■ **About this exercise**:
Your answer must be an exact retyping of the line containing "The width and" and every line after it through the end of the records below, with no pictures and nothing else.

(Stored data entries)
.....
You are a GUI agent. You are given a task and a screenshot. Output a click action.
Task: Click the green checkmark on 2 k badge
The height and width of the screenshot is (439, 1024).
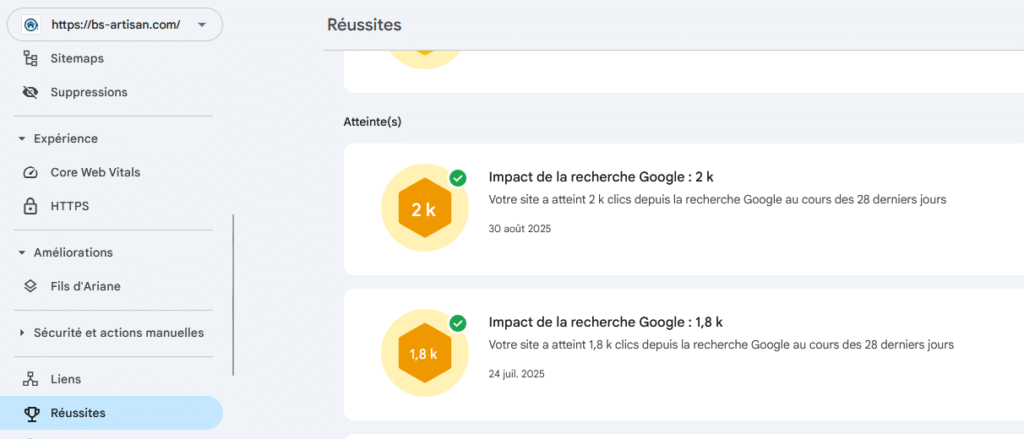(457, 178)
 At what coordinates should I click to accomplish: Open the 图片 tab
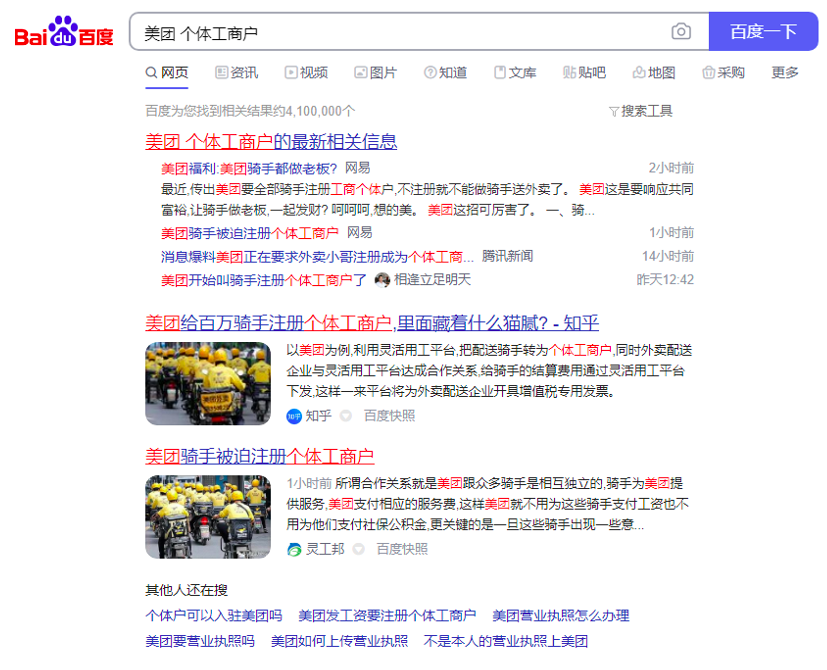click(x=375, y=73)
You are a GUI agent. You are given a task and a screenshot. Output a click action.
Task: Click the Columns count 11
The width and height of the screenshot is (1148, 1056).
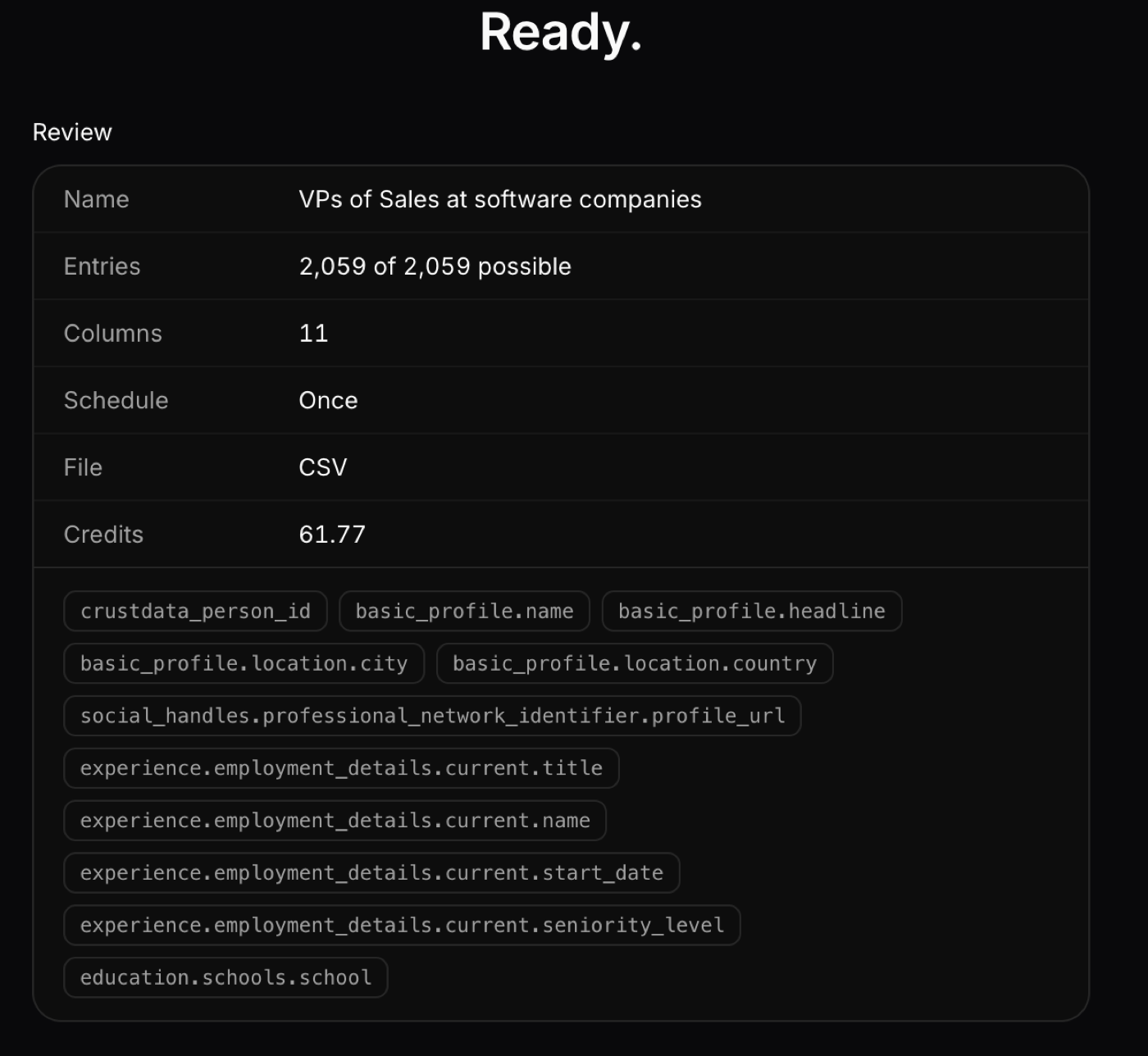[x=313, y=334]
.....
■ **Response area**:
The width and height of the screenshot is (1148, 1056).
[x=313, y=334]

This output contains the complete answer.